[Records excerpted from a collection]

┄┄┄┄┄┄┄┄┄┄┄┄┄┄┄┄┄┄┄┄

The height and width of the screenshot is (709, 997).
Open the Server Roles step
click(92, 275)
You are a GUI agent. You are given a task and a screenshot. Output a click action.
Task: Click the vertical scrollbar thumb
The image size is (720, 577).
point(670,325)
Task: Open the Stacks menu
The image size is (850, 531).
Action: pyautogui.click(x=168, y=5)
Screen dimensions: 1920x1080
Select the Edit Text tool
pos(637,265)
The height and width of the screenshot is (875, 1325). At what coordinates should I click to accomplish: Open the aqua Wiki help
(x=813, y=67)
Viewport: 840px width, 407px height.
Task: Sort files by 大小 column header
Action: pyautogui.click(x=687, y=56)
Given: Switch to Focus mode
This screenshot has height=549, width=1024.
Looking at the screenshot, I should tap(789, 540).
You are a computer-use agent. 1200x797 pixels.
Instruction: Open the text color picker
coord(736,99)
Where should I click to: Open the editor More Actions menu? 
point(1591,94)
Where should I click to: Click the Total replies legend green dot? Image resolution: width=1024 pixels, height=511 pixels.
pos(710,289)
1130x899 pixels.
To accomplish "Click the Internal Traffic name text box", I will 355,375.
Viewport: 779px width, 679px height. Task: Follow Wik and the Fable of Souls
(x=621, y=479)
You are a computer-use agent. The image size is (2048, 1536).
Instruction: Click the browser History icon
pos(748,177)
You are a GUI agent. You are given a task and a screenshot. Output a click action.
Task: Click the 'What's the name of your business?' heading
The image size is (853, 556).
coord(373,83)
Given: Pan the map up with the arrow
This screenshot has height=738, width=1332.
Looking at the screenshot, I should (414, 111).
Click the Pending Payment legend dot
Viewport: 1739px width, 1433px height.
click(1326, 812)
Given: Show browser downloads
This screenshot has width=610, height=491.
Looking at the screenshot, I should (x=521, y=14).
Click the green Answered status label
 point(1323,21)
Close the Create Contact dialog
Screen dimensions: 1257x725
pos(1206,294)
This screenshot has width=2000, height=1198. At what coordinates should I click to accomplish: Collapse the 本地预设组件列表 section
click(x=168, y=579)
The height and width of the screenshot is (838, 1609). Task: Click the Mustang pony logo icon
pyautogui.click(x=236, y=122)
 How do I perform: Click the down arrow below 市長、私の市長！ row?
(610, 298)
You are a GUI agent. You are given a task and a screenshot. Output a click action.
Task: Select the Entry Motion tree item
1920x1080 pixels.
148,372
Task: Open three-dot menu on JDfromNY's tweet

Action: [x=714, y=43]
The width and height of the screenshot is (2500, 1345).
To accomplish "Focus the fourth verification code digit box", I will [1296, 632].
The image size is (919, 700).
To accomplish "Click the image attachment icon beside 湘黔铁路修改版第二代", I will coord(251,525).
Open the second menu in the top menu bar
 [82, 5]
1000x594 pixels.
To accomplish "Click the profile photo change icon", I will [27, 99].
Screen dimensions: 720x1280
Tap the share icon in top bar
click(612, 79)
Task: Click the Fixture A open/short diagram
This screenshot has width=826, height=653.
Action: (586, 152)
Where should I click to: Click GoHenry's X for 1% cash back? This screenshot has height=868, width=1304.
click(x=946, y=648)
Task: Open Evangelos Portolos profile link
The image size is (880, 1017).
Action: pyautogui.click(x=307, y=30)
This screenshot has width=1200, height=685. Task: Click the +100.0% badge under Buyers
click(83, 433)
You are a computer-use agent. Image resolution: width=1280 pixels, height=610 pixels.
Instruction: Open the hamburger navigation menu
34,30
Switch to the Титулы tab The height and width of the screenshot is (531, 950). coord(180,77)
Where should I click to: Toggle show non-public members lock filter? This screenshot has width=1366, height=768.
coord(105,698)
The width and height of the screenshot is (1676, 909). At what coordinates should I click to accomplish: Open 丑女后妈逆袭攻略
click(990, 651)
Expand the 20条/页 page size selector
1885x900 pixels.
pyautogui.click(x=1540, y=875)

┄┄┄┄┄┄┄┄┄┄┄┄┄┄┄┄┄┄┄┄

Render every line of the records above as a Markdown table with two columns, Row and Record line, numbering each row and skipping any blank lines.

» OUTPUT OF THE EXERCISE
| Row | Record line |
|---|---|
| 1 | The height and width of the screenshot is (709, 997). |
| 2 | Open the Server Roles step |
| 3 | click(92, 275) |
| 4 | You are a GUI agent. You are given a task and a screenshot. Output a click action. |
| 5 | Task: Click the vertical scrollbar thumb |
| 6 | The image size is (720, 577). |
| 7 | point(670,325) |
| 8 | Task: Open the Stacks menu |
| 9 | The image size is (850, 531). |
| 10 | Action: pyautogui.click(x=168, y=5) |
| 11 | Screen dimensions: 1920x1080 |
| 12 | Select the Edit Text tool |
| 13 | pos(637,265) |
| 14 | The height and width of the screenshot is (875, 1325). At what coordinates should I click to accomplish: Open the aqua Wiki help |
| 15 | (x=813, y=67) |
| 16 | Viewport: 840px width, 407px height. |
| 17 | Task: Sort files by 大小 column header |
| 18 | Action: pyautogui.click(x=687, y=56) |
| 19 | Given: Switch to Focus mode |
| 20 | This screenshot has height=549, width=1024. |
| 21 | Looking at the screenshot, I should tap(789, 540). |
| 22 | You are a computer-use agent. 1200x797 pixels. |
| 23 | Instruction: Open the text color picker |
| 24 | coord(736,99) |
| 25 | Where should I click to: Open the editor More Actions menu?  |
| 26 | point(1591,94) |
| 27 | Where should I click to: Click the Total replies legend green dot? Image resolution: width=1024 pixels, height=511 pixels. |
| 28 | pos(710,289) |
| 29 | 1130x899 pixels. |
| 30 | To accomplish "Click the Internal Traffic name text box", I will 355,375. |
| 31 | Viewport: 779px width, 679px height. Task: Follow Wik and the Fable of Souls |
| 32 | (x=621, y=479) |
| 33 | You are a computer-use agent. The image size is (2048, 1536). |
| 34 | Instruction: Click the browser History icon |
| 35 | pos(748,177) |
| 36 | You are a GUI agent. You are given a task and a screenshot. Output a click action. |
| 37 | Task: Click the 'What's the name of your business?' heading |
| 38 | The image size is (853, 556). |
| 39 | coord(373,83) |
| 40 | Given: Pan the map up with the arrow |
| 41 | This screenshot has height=738, width=1332. |
| 42 | Looking at the screenshot, I should (414, 111). |
| 43 | Click the Pending Payment legend dot |
| 44 | Viewport: 1739px width, 1433px height. |
| 45 | click(1326, 812) |
| 46 | Given: Show browser downloads |
| 47 | This screenshot has width=610, height=491. |
| 48 | Looking at the screenshot, I should (x=521, y=14). |
| 49 | Click the green Answered status label |
| 50 |  point(1323,21) |
| 51 | Close the Create Contact dialog |
| 52 | Screen dimensions: 1257x725 |
| 53 | pos(1206,294) |
| 54 | This screenshot has width=2000, height=1198. At what coordinates should I click to accomplish: Collapse the 本地预设组件列表 section |
| 55 | click(x=168, y=579) |
| 56 | The height and width of the screenshot is (838, 1609). Task: Click the Mustang pony logo icon |
| 57 | pyautogui.click(x=236, y=122) |
| 58 |  How do I perform: Click the down arrow below 市長、私の市長！ row? |
| 59 | (610, 298) |
| 60 | You are a GUI agent. You are given a task and a screenshot. Output a click action. |
| 61 | Task: Select the Entry Motion tree item |
| 62 | 1920x1080 pixels. |
| 63 | 148,372 |
| 64 | Task: Open three-dot menu on JDfromNY's tweet |
| 65 | Action: [x=714, y=43] |
| 66 | The width and height of the screenshot is (2500, 1345). |
| 67 | To accomplish "Focus the fourth verification code digit box", I will [1296, 632]. |
| 68 | The image size is (919, 700). |
| 69 | To accomplish "Click the image attachment icon beside 湘黔铁路修改版第二代", I will coord(251,525). |
| 70 | Open the second menu in the top menu bar |
| 71 |  [82, 5] |
| 72 | 1000x594 pixels. |
| 73 | To accomplish "Click the profile photo change icon", I will [27, 99]. |
| 74 | Screen dimensions: 720x1280 |
| 75 | Tap the share icon in top bar |
| 76 | click(612, 79) |
| 77 | Task: Click the Fixture A open/short diagram |
| 78 | This screenshot has width=826, height=653. |
| 79 | Action: (586, 152) |
| 80 | Where should I click to: Click GoHenry's X for 1% cash back? This screenshot has height=868, width=1304. |
| 81 | click(x=946, y=648) |
| 82 | Task: Open Evangelos Portolos profile link |
| 83 | The image size is (880, 1017). |
| 84 | Action: pyautogui.click(x=307, y=30) |
| 85 | This screenshot has width=1200, height=685. Task: Click the +100.0% badge under Buyers |
| 86 | click(83, 433) |
| 87 | You are a computer-use agent. Image resolution: width=1280 pixels, height=610 pixels. |
| 88 | Instruction: Open the hamburger navigation menu |
| 89 | 34,30 |
| 90 | Switch to the Титулы tab The height and width of the screenshot is (531, 950). coord(180,77) |
| 91 | Where should I click to: Toggle show non-public members lock filter? This screenshot has width=1366, height=768. |
| 92 | coord(105,698) |
| 93 | The width and height of the screenshot is (1676, 909). At what coordinates should I click to accomplish: Open 丑女后妈逆袭攻略 |
| 94 | click(990, 651) |
| 95 | Expand the 20条/页 page size selector |
| 96 | 1885x900 pixels. |
| 97 | pyautogui.click(x=1540, y=875) |